5 Reasons why urban farming just works on rooftops

by Urban Vine

In urban areas with limited space, rooftops are a popular choice for not only outdoor gardens and farms but also indoor farms. Beyond the obvious space advantages to rooftop farming, there are several other reasons why rooftops are more advantageous for agricultural production.
Urban agriculture implementation will have different limits in different geographical areas of the world.

As the world population residing in urban areas is projected to nearly double by 2050, these trends will become increasingly vital to fresh food production in urban areas. 

1. Access to rainwater
Depending on roof coverage, agricultural units on urban roofs can retain up to 90% of rainwater that can be used to cultivate production and growth. With the average rainfallin the United States being over 700 mm per year, as an example, rooftop urban agriculture has a distinct advantage over other forms of urban crop growing as far as water access goes. 

2. Ample expansion space
As previously mentioned, rooftops are first and foremost ideal for urban agriculture due to their space potential.

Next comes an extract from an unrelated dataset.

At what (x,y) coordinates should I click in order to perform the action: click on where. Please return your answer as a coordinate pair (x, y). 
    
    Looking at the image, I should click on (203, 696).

According to American Rivers, there is over 4.85 trillion sq ft of roof space in areas with populations above 50,000 people in the United States alone, and currently less than .1% is utilized, despite over 25% growth year over year for urban agriculture on rooftops since 2010. 

3. Decreased likelihood of pest interference
Since the beginning of agriculture, pests have been a continual and evolving challenge for growers. Although rooftop agriculture placement is not a complete cure-all as far as pest prevention goes, rooftops may be less susceptible to issues such as rodent infestation. Beyond specifically pest interference, there is generally less risk of any interference in general on rooftop agricultural operations. 

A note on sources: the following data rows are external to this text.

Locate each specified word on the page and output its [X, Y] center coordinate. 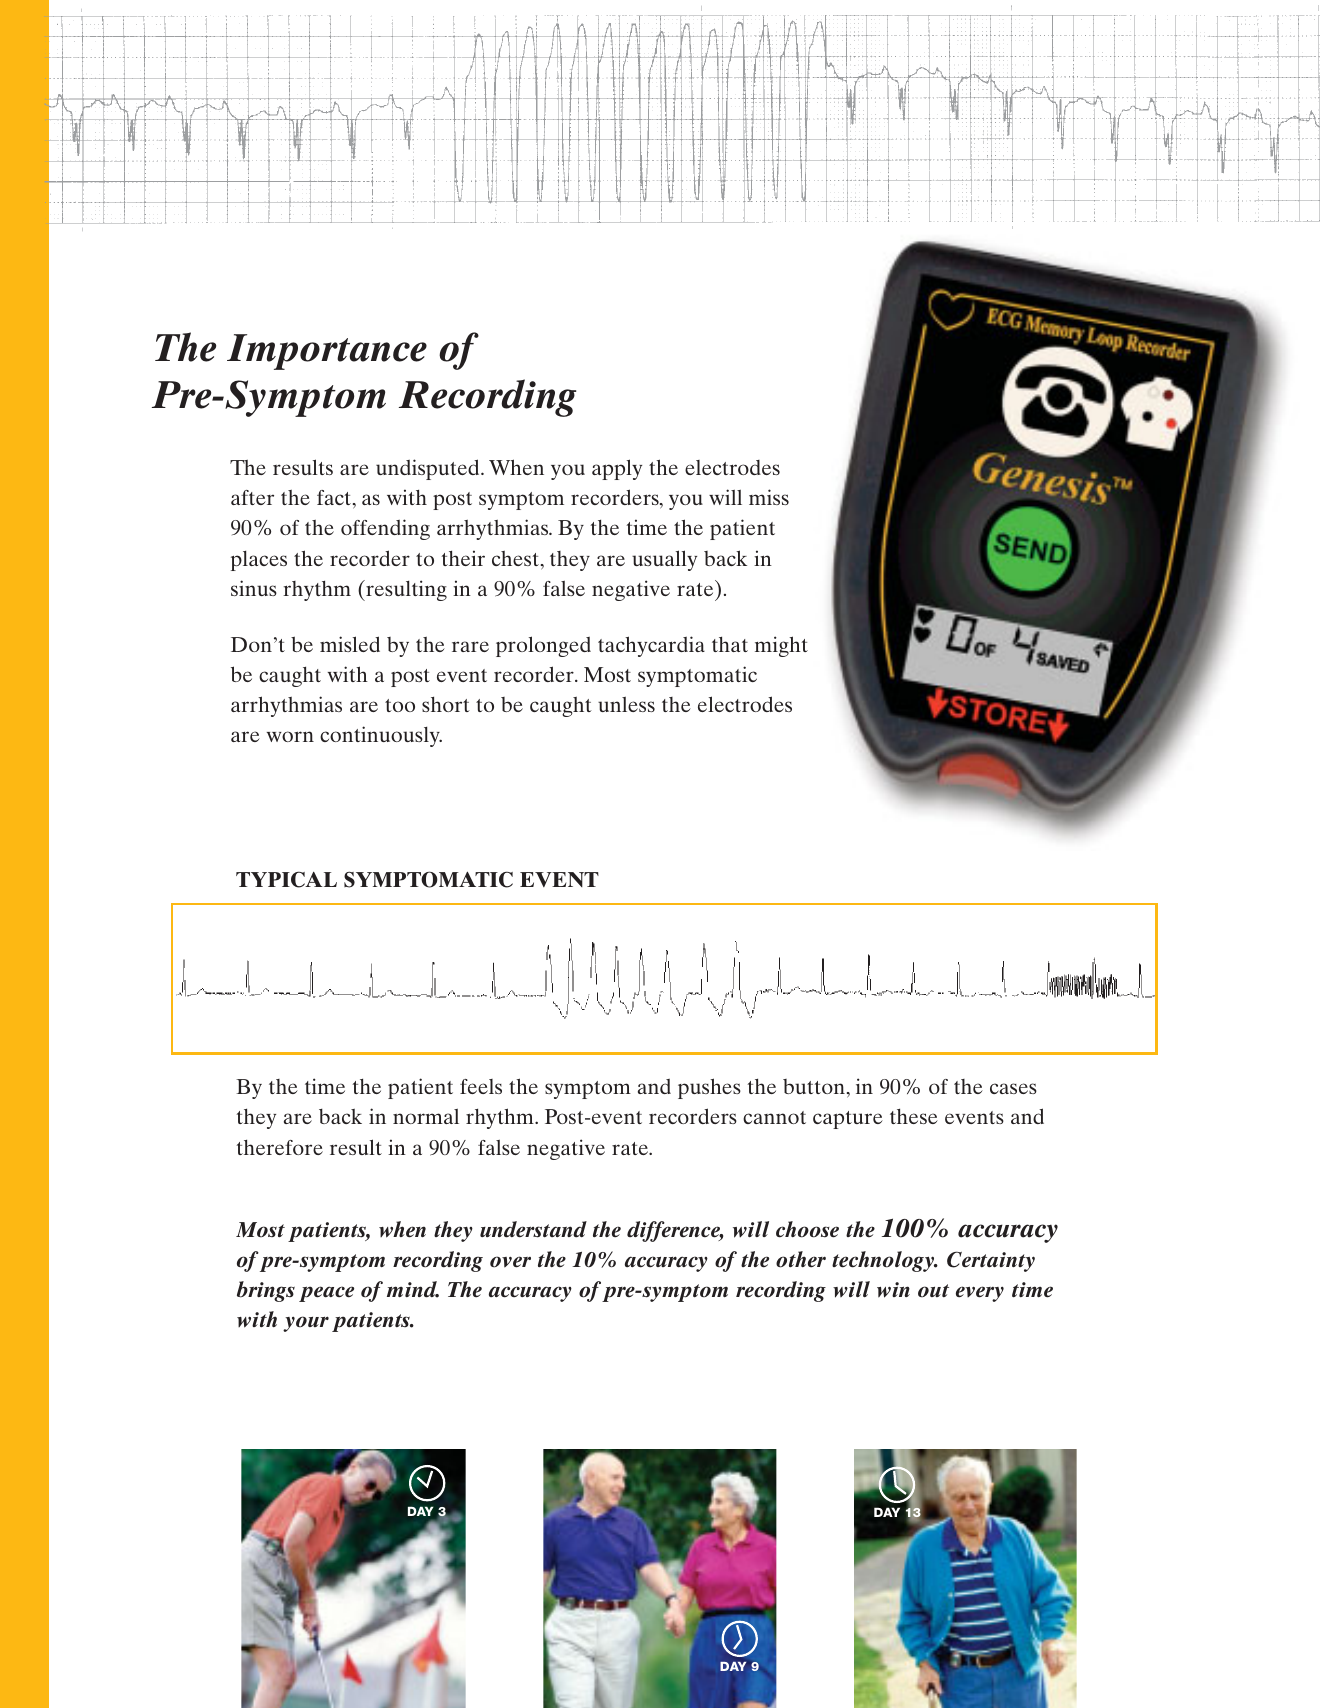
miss [769, 497]
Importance [327, 352]
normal [426, 1116]
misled [350, 644]
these [914, 1116]
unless [626, 704]
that [730, 644]
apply [617, 469]
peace [326, 1294]
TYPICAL [286, 879]
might [781, 646]
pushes [709, 1088]
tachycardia [651, 646]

4. Potential Air Flow Benefits
Urban and greenhouse farming research from the University of Massachusetts at Amherst points out that maintaining horizontal air flow in greenhouses with the use of fans is important for improving quality of the products grown in the greenhouse. Depending on the geographical location of outdoor urban rooftop farms, natural air flow conditions may provide similar benefits to crop production that fans would provide in a greenhouse. According the UMass research, "During daylight hours, photosynthesis depletes the carbon dioxide that is in the boundary layer of air next to the leaf. Moving air will replace this depleted air with fresh air having a higher carbon dioxide content".

5. Effect of urban noise on urban rooftop plant growth
Botanical studies from as early as 1962, have shown that ambient sound can have a positive effect on the production of agriculture. In fact, the difference in plant health between those grown with sound and those grown without sound has in some instances not even been close, with plants cultivated in the presence of ambient sound having growth acceleration in excess of 20% and increased biomass of 78%

But how much more sound is present on an urban rooftop than a rural plot of farmland?According to Engineering Toolbox, the level of audible sound in rural wilderness areas tends to average to about 30-40 dBA whereas average sound levels in urban areas will usually approximately 85-90 dBA .

For these reasons, urban rooftops may be the best place to start with an urban farm.